EXTRACTED DATA: Begin
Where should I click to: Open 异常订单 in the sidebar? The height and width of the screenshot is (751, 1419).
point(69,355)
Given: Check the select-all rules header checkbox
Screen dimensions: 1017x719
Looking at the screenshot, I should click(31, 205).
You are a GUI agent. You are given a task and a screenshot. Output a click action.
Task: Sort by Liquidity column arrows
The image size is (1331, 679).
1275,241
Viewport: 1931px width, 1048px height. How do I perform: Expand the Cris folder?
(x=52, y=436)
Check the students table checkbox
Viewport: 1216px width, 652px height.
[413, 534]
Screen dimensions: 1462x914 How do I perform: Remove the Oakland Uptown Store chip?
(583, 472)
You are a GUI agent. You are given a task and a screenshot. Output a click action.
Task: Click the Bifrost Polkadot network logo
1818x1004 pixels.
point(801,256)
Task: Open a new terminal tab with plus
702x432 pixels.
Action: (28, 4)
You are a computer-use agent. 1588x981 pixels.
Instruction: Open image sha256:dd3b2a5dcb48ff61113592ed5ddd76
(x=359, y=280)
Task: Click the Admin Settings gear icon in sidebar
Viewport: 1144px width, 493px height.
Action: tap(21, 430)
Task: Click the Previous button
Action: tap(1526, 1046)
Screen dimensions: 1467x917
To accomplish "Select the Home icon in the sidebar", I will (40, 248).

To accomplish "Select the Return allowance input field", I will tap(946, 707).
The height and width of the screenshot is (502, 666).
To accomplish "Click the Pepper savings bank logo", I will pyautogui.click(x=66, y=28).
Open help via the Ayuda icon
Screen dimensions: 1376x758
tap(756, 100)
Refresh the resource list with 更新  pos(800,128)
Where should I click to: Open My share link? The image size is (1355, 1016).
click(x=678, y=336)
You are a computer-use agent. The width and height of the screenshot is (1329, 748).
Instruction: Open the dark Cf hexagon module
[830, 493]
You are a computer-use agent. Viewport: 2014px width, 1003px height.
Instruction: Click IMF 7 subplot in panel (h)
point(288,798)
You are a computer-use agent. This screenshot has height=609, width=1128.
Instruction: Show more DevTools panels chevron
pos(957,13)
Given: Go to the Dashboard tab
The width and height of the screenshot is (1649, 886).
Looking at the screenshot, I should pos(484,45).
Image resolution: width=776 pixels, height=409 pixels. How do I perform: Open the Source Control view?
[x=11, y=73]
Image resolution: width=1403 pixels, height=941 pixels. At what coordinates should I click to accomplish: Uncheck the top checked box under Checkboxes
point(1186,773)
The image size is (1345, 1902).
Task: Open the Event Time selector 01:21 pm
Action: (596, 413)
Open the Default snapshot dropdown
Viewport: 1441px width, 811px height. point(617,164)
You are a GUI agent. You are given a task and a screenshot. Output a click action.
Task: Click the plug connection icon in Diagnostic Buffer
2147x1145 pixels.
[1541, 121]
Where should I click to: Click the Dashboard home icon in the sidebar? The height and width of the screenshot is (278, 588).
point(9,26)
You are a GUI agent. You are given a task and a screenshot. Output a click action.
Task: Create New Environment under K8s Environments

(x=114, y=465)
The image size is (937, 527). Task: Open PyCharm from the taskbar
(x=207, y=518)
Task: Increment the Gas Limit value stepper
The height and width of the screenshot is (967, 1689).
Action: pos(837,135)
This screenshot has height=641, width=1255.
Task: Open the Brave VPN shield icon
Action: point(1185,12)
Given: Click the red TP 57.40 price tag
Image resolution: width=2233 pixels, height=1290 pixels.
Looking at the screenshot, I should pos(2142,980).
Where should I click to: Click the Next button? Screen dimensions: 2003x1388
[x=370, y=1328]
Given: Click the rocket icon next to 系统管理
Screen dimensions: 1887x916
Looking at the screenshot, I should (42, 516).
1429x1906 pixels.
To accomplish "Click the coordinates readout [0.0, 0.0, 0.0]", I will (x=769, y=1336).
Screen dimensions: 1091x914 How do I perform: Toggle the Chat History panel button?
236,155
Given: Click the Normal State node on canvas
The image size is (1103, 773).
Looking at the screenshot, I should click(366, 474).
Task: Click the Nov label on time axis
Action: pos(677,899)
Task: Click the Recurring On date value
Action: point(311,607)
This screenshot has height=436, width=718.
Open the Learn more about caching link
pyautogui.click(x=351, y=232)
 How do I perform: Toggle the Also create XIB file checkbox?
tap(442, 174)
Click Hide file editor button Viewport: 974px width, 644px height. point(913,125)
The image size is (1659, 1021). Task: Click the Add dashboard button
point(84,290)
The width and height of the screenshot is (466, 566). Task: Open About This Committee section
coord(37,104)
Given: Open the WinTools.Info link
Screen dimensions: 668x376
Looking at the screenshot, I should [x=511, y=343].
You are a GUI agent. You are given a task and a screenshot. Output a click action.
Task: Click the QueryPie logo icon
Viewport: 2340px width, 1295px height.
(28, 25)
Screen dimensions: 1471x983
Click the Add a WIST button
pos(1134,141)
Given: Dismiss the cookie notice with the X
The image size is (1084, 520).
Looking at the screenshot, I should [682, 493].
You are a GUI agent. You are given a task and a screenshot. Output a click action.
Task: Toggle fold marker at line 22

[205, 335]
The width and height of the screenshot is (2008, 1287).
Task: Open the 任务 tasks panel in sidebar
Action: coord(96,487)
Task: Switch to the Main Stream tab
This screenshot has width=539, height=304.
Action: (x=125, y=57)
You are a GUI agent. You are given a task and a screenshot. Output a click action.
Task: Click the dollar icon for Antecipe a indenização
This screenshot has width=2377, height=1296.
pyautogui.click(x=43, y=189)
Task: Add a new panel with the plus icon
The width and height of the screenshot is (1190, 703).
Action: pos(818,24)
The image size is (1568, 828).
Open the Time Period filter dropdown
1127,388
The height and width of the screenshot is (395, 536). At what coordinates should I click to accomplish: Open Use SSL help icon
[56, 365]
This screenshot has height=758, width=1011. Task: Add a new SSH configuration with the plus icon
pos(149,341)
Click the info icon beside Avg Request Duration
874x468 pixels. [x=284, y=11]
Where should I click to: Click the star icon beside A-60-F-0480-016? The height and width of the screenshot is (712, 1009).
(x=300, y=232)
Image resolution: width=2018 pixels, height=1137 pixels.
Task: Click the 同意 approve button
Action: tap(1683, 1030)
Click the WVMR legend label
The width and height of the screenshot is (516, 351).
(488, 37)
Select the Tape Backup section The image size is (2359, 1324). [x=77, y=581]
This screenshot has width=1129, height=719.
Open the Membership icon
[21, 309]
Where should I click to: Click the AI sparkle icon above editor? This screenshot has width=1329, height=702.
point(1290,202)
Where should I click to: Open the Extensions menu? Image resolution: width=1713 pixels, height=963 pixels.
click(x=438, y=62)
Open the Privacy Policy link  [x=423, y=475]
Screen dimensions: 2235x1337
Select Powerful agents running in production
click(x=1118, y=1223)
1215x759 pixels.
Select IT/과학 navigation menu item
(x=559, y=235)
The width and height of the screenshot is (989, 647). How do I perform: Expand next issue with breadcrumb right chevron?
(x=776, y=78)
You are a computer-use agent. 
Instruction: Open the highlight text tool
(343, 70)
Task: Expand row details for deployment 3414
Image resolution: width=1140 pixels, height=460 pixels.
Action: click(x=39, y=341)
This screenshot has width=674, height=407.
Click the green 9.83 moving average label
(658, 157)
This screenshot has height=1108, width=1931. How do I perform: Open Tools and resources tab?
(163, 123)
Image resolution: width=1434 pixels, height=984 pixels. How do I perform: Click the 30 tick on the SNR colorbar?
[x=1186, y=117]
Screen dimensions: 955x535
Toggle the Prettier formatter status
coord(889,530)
EXTRACTED DATA: End
TASK DETAILS:
From the line holding "Instruction: Open the highlight text tool" down to the final line above, quote every line exactly and only those lines.

SOLUTION TO THIS EXERCISE:
Instruction: Open the highlight text tool
(343, 70)
Task: Expand row details for deployment 3414
Image resolution: width=1140 pixels, height=460 pixels.
Action: click(x=39, y=341)
This screenshot has width=674, height=407.
Click the green 9.83 moving average label
(658, 157)
This screenshot has height=1108, width=1931. How do I perform: Open Tools and resources tab?
(163, 123)
Image resolution: width=1434 pixels, height=984 pixels. How do I perform: Click the 30 tick on the SNR colorbar?
[x=1186, y=117]
Screen dimensions: 955x535
Toggle the Prettier formatter status
coord(889,530)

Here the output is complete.